The best I can do is a screen grab from my online banking, showing the two payments I made that week. I definitely worked on the Tuesday at Winnersh, which is how I got to spend 78 minutes on the Winnersh Triangle platform on the hottest day of the year, but there doesn’t seem to be any evidence of that, since the two card payments I made came out on the Wednesday and Thursday. Maybe they were processed a day late; maybe I paid by cash on the Tuesday. Who knows? It was 40 days ago, and I can barely remember what I was doing 40 minutes ago.

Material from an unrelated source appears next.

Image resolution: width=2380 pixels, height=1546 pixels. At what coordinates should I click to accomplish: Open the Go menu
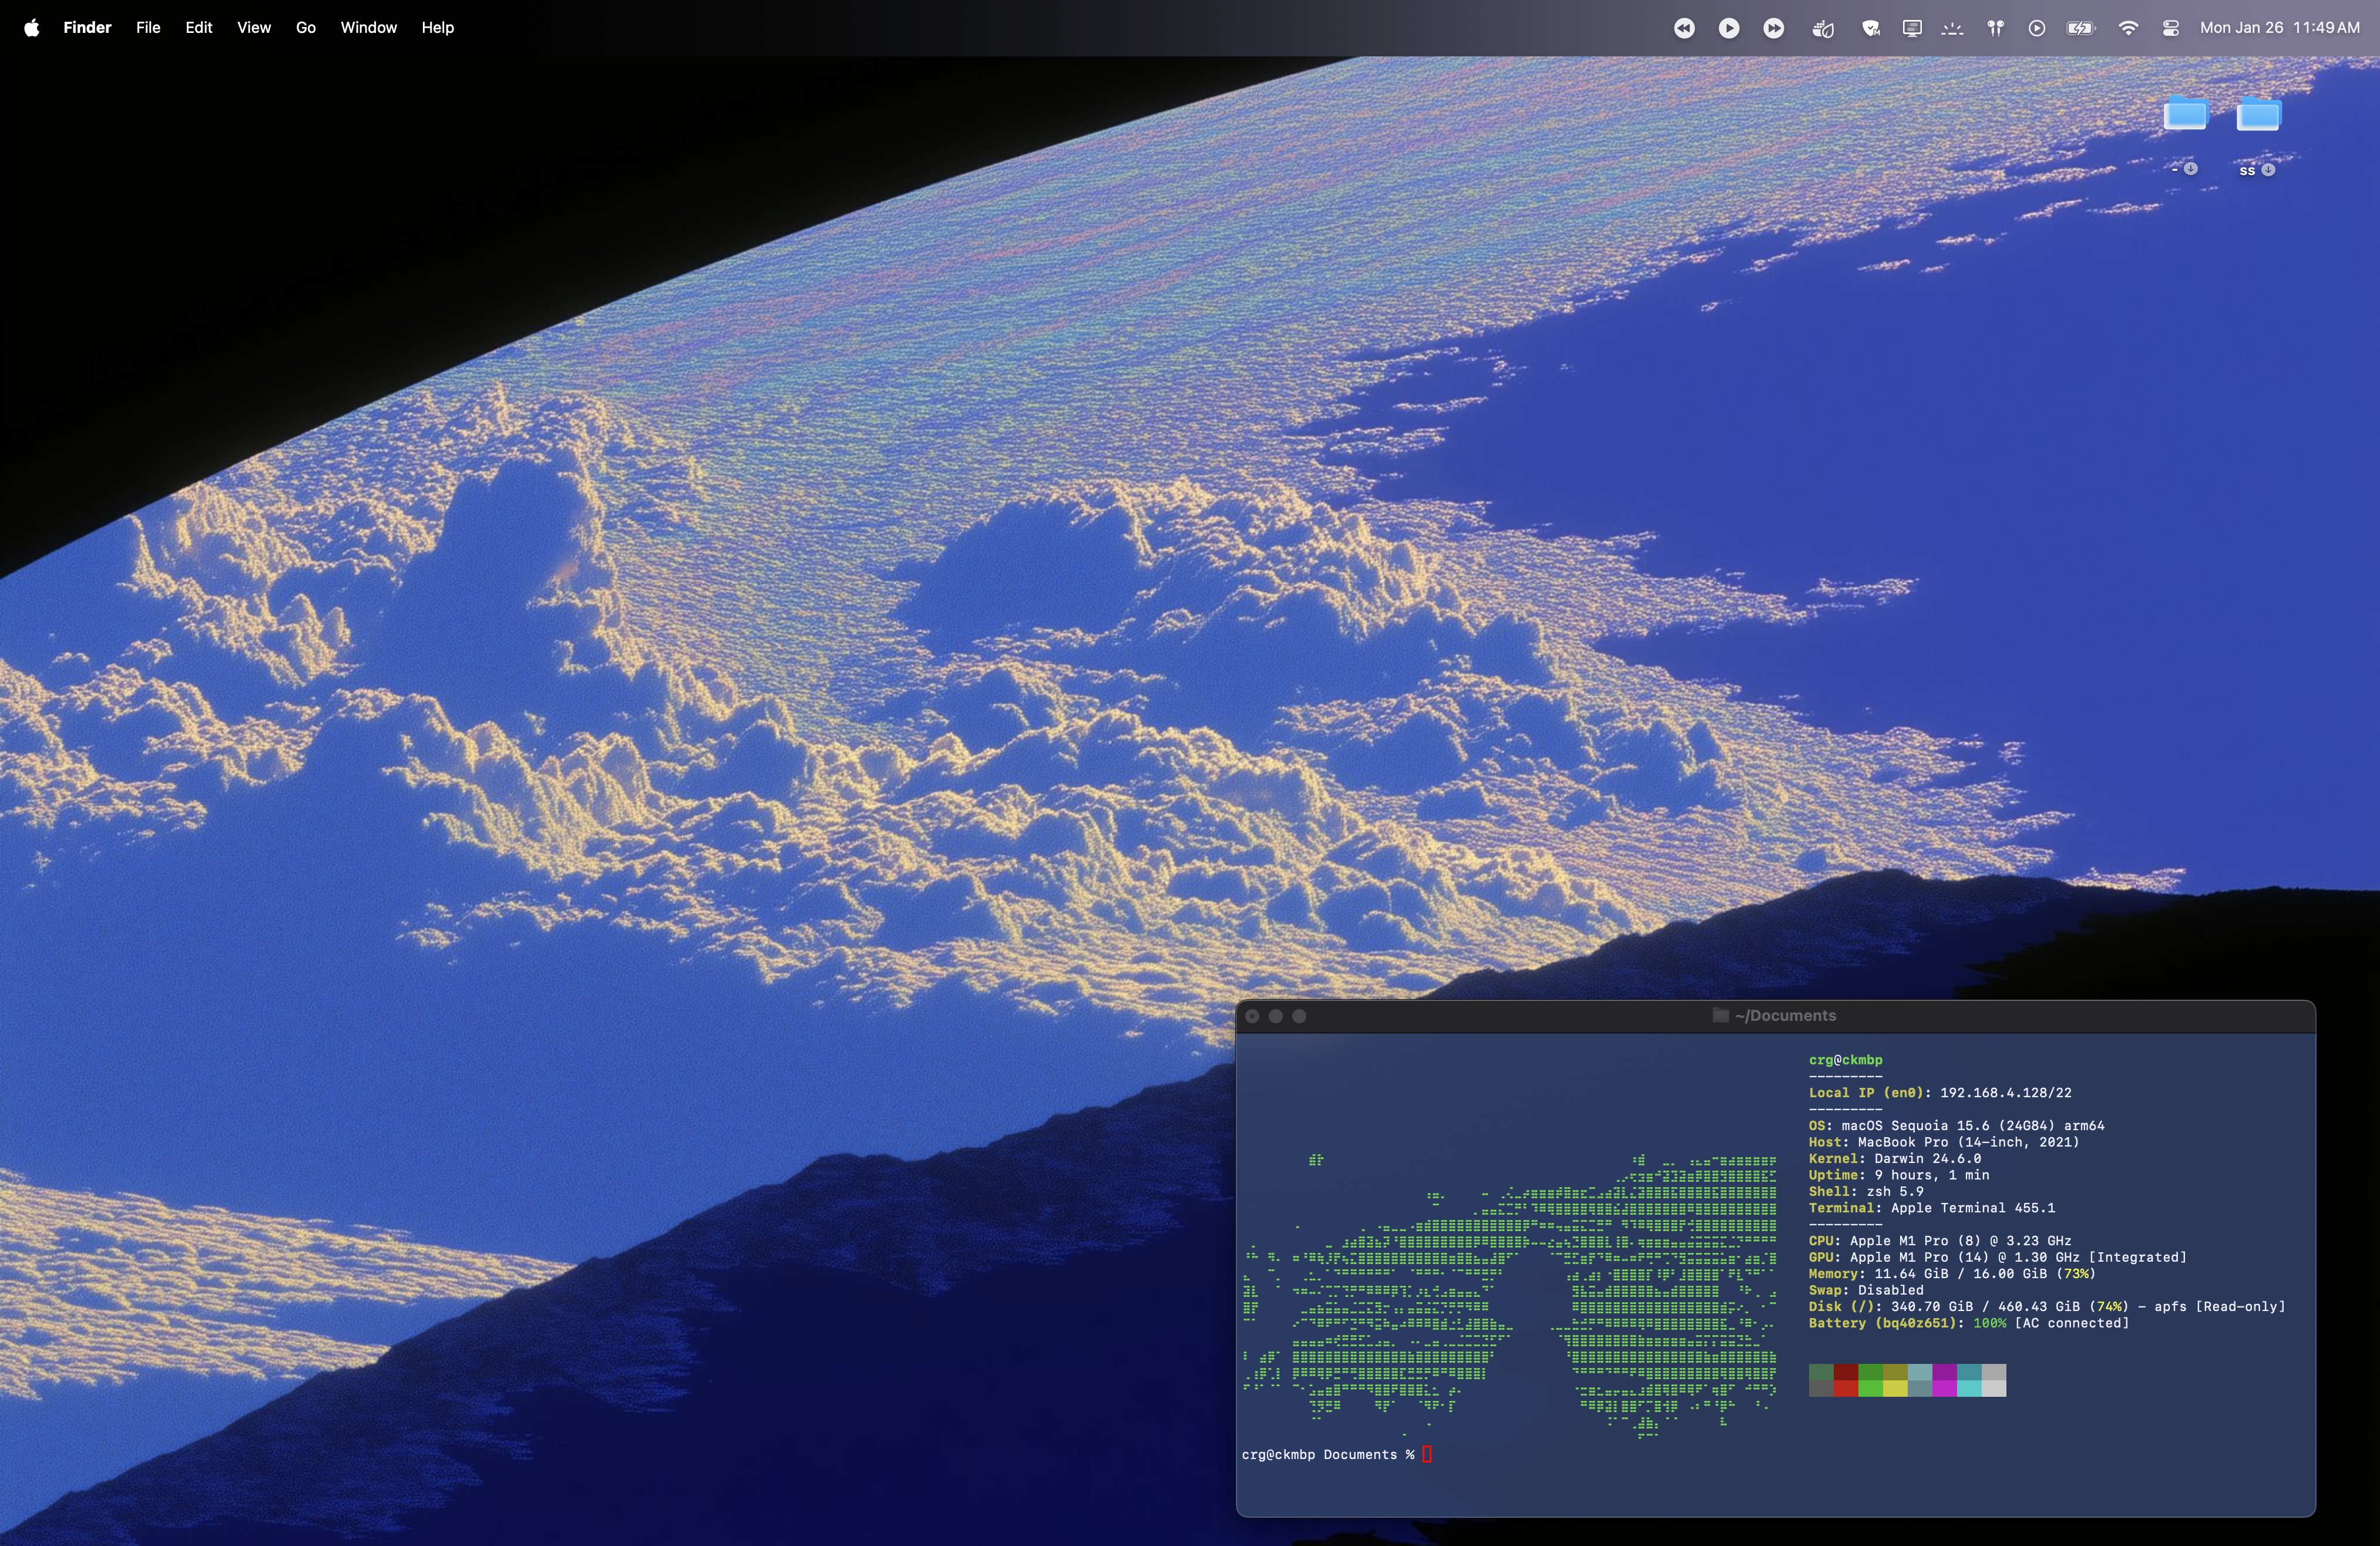click(x=305, y=28)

The payments are also showing up as GWR, even though I was sure it was a South West service I was on. Does that make sense? Goodness knows. As a microcosm of everything that is wrong with the shambles of national rail services ever since Margaret Thatcher and her band of corrupt cronies decided to rip us all off by privatising the network, thereby making sure that shareholders get to profit from taxpayer subsidies, this takes some beating. Massively delayed trains, slow customer service (nothing personal, I’m sure you’re going as fast as you can and management should employ some more Customer Service people, but three weeks per email isn’t great), and utter confusion about which company is doing what.

Of all the malevolent, socially unjust policies with which the appalling Thatcher blighted the nation, the farce of rail privatisation might just take the biscuit. I realise that you, Victoria, were probably not even born when she was ripping the social fabric of the country to pieces, so I’m not blaming you, but take my word for it. There was a golden age when the state just provided services which everyone needed, without any dodgy, tax-haven using billionaire oligarchs getting rich off the back of it. Ah the 1970s, you weren’t all bad.

Given that you presumably will not now have to spend any time processing my refund, I’d ask that you spend the saved minutes taking a look at The Four Big Myths of UK Rail Privatisation – Action For Rail. If it hasn’t been blocked by your employer, that is.

OK, so I won’t get my refund, but at least it made me feel better.